Auf dem entsprechenden Boden bilden die Wildbienen Nestgänge, die teilweise bis zu einem halben Meter tief sind, und legen dort Brutkammern an. Die Larven ernähren sich von einem Nahrungsvorrat, den das Weibchen vor dem Verschliessen der Brutkammer bereitstellt. Dieser besteht aus einem Gemisch aus Pollen und Nektar. Sobald das Ei schlüpft, beginnt die Larve, den Vorrat zu verzehren, bis sie sich schliesslich verpuppt und als erwachsene Biene den Nestgang verlässt.
Fallbeispiel Frühlings-Seidenbienen
Zu den Bodennestern zählen die Frühlings-Seidenbienen (Colletes cunicularius), die stellenweise im Siedlungsraum in grosser Zahl auftreten. Neben einigen Mauer- und Pelzbienen gehören sie zu den Arten, die bereits anfangs März aktiv werden.

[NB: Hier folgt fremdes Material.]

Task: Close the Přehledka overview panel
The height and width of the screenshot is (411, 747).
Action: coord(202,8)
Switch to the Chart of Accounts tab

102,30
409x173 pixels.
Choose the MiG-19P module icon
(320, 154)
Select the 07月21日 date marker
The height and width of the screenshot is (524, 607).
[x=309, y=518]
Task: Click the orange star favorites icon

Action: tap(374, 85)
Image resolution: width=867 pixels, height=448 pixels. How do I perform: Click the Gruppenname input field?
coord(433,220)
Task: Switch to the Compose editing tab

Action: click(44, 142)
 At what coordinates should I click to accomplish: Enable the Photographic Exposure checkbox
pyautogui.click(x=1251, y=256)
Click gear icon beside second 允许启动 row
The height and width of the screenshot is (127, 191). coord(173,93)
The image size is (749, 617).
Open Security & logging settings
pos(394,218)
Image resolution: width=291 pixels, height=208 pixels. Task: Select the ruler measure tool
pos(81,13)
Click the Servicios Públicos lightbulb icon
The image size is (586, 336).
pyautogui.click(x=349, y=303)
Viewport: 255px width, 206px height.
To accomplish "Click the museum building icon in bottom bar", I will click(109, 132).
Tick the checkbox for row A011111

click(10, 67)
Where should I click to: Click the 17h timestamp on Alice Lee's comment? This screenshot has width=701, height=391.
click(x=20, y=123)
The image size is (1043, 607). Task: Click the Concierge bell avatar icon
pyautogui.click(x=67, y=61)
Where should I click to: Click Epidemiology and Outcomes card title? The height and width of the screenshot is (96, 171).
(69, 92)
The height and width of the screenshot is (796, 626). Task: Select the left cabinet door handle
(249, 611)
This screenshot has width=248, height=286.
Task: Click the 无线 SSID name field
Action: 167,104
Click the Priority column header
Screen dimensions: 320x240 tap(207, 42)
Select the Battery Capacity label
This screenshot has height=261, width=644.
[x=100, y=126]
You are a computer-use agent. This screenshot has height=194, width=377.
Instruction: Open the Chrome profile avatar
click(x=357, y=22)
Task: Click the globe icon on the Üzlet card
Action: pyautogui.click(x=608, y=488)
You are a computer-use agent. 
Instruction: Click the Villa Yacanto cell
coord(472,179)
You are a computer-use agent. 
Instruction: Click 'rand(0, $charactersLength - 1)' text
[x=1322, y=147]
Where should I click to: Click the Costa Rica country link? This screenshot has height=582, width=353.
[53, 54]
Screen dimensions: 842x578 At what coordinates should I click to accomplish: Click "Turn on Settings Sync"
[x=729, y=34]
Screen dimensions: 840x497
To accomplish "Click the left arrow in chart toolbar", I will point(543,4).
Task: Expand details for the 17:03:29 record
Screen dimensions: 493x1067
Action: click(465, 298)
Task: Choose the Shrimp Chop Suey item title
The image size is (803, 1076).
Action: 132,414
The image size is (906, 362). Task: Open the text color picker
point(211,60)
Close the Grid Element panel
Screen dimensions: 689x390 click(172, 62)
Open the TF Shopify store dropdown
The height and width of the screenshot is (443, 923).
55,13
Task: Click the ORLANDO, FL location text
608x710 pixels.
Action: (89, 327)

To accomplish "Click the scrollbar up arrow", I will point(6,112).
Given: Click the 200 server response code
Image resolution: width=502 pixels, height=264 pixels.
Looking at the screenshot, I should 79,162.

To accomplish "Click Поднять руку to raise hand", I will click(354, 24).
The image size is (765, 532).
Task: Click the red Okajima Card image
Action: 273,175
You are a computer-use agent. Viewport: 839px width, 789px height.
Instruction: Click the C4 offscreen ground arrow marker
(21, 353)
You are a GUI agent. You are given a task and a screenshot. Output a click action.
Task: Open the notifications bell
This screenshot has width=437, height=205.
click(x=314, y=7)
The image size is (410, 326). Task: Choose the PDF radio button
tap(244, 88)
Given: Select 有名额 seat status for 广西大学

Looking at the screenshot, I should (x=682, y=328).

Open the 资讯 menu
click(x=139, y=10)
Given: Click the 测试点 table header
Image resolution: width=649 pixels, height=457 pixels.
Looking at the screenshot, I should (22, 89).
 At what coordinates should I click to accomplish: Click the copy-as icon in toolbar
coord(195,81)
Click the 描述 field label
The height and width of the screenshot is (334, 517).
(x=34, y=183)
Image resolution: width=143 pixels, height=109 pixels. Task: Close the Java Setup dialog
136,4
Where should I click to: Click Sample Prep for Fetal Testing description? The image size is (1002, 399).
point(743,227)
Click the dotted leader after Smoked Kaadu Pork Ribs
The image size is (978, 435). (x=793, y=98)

Um ihre Brut zu versorgen, benötigen sie früh blühende Pflanzen. Besonders die Blüten der Weiden (Salix), vor allem die Weidenkätzchen der Sal- und Grauweide ziehen sie an. Lange Zeit hielt man sie für streng auf Weiden spezialisiert. Neuere Beobachtungen zeigen jedoch, dass sie auch Pollen von Obstbäumen wie Birne und Apfel nutzen, wenn diese verfügbar sind.
Die Flugzeit der Frühlings-Seidenbienen dauert nur etwa sechs Wochen. In dieser Zeit legen die Weibchen im Boden, oft auf leicht geneigten Flächen, ihre Nester an. Sie leben solitär, das heisst, jedes Weibchen baut selbst Nestgänge, legt Eier und versorgt die Brutkammer mit Pollen, damit die Larven nach dem Schlupf Nahrung finden. Das Weibchen kleidet die Kinderzimmer mit einem Drüsensekret aus, das ein seidiges Gewebe bildet und den Nachwuchs vor Schimmel und Nässe schützt.
Die Larven verpuppen sich und entwickeln sich bereits im Sommer zu flugfähigen Bienen. Sie bleiben jedoch den ganzen Herbst und Winter im Boden und verlassen erst mit der warmen Märzsonne die Nester. Das sorgt vor allem in Parks oder auf Spielplätzen für Aufsehen: An guten Nistplätzen entstehen oft mehrere hundert bis tausende Nester. Nach dem Schlupf schwirren die Männchen ungeduldig über dem Boden und warten auf ein Weibchen zur Begattung. Sobald ein Weibchen aus dem Erdnest schlüpft, stürzen sich mehrere Männchen auf sie und bilden ein faustgrosses Knäuel. Nach der Begattung beginnt das Weibchen mit der Nestanlage, oft am gleichen Ort.
Trotz der dichten Ansammlungen sind Frühlings-Seidenbienen für Menschen völlig ungefährlich. Zwar besitzen die Weibchen einen Stachel, doch dieser ist schwach und wird nur in äusserster Not eingesetzt. Nach sechs Wochen aktiven Flug und Nestbau sterben die Frühlings-Seidenbienen. Die anfänglich stark beflogene Nestansammlung wirkt danach unscheinbar und verwaist. Im Boden aber wächst in den Seidenzimmern eine neue Generation an, gut versorgt mit Pollen und bald schon bereit für das grosse Ausfliegen im kommenden März.
So helfen Sie Bodenbrütern
Schaffen Sie in Ihrem Garten vegetationsarme Bodenstellen an sonniger Lage. Dazu gehören auch lückenhafte Rasenflächen, die aufgrund der Trockenheit im Sommer gelitten haben oder auch Randbereiche von Blumenbeeten oder Wegränder. Auch Böschungen mit wenig Bewuchs oder Abbruchkanten sind besonders wertvoll sowie offene Böden entlang von Hausmauern. Geeignet sind auch sandige Fugen zwischen Bodenplatten.
Bodenverbesserer
Forschende von Agroscope, der ETH Zürich und der schwedischen Universität für Agrarwissenschaften haben gezeigt, dass bodennistende Wildbienen die Bodengesundheit verbessern. Sie lockern den Untergrund auf, durchlüften ihn und erhöhen die Wasseraufnahmefähigkeit. Wildbienen sind also nicht nur oberirdische Helfer, sondern fördern auch unterirdisch das Pflanzenwachstum.